Garda watchdog comes under attack
The Garda watchdog has come under attack for not releasing information for the inquiry.
Sean Guerin found that the Garda Siochana Ombudsman Commission (Gsoc) took the same approach as the force when faced with some of the corruption and malpractice allegations.
He said Gsoc was similar to both the Garda and the Department of Justice in that it did not heed the voice of a whistleblower.
The barrister said the oversight body had made a striking finding in one case that the watchdog had seen through to completion but did not detail the issue.
"The papers I have seen suggest the approach adopted by Gsoc was ultimately broadly similar to that of An Garda Siochana," the Guerin report said.
"The final disciplinary recommendation, however, was consistent with the Garda approach, ie that individual members of An Garda Siochana should bear responsibility for the conduct of their own investigations, regardless of their inexperience or the apparent want of direction or guidance from supervisors or management.
"While the independent investigative function that Gsoc exercises is an important one in the public interest, it appears to be no guarantee of a different disciplinary outcome."
The review was told that important documentary material held by the Garda ombudsman could not be made available without appropriate safeguards.
Mr Guerin said this approach came too late in the day of his eight-week deadline.
In his resignation letter on Wednesday Alan Shatter said he was surprised that the Garda Ombudsman had not passed on documentation to the Guerin inquiry.
Mr Shatter said complaints to the watchdog and how they were handled were relevant to the way he dealt with issues relating to Sgt Maurice McCabe.
Later, the Garda Ombudsman said it had gathered a good deal of documentation for the Guerin review but felt it necessary to seek assurances about its use.
It said it was regrettable the review did not see its files.
"While we were aware of the tight timescale, we were not aware of an exact fixed deadline date," the watchdog said in a statement.
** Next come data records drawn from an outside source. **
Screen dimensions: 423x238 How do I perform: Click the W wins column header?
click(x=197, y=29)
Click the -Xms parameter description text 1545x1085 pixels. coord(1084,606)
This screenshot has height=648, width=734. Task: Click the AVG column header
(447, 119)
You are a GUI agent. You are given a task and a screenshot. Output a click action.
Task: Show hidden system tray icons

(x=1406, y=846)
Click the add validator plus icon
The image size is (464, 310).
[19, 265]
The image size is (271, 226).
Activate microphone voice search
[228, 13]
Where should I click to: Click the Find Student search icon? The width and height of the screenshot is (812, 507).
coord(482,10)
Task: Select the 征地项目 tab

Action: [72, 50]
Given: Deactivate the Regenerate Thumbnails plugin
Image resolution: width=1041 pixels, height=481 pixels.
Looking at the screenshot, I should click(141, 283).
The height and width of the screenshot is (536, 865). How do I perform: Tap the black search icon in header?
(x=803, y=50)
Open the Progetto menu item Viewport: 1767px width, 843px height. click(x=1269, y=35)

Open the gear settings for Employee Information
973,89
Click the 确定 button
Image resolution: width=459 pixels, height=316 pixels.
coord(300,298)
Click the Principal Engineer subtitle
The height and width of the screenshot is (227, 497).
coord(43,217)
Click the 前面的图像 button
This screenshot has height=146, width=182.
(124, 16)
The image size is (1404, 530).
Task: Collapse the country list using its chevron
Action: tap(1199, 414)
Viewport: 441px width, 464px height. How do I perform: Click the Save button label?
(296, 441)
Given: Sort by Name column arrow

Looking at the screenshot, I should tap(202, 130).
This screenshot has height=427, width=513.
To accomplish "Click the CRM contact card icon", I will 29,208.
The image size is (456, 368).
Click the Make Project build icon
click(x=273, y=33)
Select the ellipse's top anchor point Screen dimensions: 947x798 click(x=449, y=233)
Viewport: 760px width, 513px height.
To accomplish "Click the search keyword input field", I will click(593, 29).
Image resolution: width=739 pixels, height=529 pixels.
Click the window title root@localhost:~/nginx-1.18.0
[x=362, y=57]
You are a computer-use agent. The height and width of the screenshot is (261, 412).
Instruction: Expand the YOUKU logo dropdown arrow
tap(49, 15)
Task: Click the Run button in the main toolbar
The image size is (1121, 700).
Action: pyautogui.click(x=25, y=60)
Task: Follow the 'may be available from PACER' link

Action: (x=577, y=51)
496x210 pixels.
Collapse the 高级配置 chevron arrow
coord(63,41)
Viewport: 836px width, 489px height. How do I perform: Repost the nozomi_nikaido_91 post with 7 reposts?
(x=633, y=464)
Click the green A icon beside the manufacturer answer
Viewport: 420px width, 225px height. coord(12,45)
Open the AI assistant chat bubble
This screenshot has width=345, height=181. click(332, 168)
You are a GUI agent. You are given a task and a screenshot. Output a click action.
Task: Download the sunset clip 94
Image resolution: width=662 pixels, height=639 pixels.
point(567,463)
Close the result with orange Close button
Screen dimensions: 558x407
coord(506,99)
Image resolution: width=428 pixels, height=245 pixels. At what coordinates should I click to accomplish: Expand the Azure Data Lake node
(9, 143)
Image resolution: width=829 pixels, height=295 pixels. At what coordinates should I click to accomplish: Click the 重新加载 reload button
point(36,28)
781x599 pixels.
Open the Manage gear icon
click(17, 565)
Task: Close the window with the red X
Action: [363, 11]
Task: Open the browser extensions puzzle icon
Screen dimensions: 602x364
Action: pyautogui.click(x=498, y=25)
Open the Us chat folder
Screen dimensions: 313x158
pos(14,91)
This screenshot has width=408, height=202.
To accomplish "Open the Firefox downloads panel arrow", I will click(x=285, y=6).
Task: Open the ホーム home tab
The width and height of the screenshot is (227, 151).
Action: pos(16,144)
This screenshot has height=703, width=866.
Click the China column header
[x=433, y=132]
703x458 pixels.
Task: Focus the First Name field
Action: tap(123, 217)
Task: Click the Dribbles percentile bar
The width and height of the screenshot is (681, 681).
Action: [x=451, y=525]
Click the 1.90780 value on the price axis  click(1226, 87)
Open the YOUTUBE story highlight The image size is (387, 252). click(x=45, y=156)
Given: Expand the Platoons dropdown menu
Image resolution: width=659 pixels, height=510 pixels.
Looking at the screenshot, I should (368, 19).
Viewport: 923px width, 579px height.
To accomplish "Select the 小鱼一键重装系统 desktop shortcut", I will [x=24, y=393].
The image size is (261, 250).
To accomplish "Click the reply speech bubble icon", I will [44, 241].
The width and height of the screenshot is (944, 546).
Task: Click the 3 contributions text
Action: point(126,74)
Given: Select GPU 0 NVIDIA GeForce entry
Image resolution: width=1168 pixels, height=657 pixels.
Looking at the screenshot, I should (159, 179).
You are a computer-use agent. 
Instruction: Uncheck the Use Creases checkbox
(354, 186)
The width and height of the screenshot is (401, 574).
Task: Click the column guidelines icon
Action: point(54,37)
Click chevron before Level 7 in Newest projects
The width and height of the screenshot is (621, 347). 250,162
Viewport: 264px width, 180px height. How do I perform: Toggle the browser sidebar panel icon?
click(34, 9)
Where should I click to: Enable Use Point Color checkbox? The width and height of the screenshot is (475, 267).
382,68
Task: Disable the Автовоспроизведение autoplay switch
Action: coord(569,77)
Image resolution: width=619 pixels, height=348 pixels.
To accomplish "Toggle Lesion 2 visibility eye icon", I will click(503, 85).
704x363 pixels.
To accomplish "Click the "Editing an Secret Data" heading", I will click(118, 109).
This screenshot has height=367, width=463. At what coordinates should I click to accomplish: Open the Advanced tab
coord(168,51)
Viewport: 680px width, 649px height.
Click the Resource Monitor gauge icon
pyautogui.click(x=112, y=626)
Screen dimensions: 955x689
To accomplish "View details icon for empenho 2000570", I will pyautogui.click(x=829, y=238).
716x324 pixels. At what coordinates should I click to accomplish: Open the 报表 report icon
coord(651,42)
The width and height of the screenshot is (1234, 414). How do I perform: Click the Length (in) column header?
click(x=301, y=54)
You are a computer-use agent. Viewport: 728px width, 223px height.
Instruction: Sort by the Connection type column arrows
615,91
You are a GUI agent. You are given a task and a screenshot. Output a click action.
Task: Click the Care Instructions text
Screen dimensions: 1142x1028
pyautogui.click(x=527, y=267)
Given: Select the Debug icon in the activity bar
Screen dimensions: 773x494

Gsoc is also investigating a complaint made to its offices in relation to murderer Jerry McGrath and why he was released on bail after assaulting taxi driver Mary Lynch in 2007 a few months before he killed.
"For this reason we are reluctant to discuss the details of the cases - we must be conscious of our duty to protect the rights of both the complainant and the gardai in question. In fact, this is one of the key matters which we wished to discuss with Mr Guerin, prior to furnishing our documentation," the watchdog said.
It added: "The report is critical of some agencies and says that the same appears to be true of Gsoc.
"We would like to note in this regard that Gsoc has met and corresponded with Sergeant McCabe. However, these meetings and correspondence always took place in the context of the fact that Gsoc is expressly prohibited by the Garda Siochana Act (2005) from receiving complaints from serving Garda members."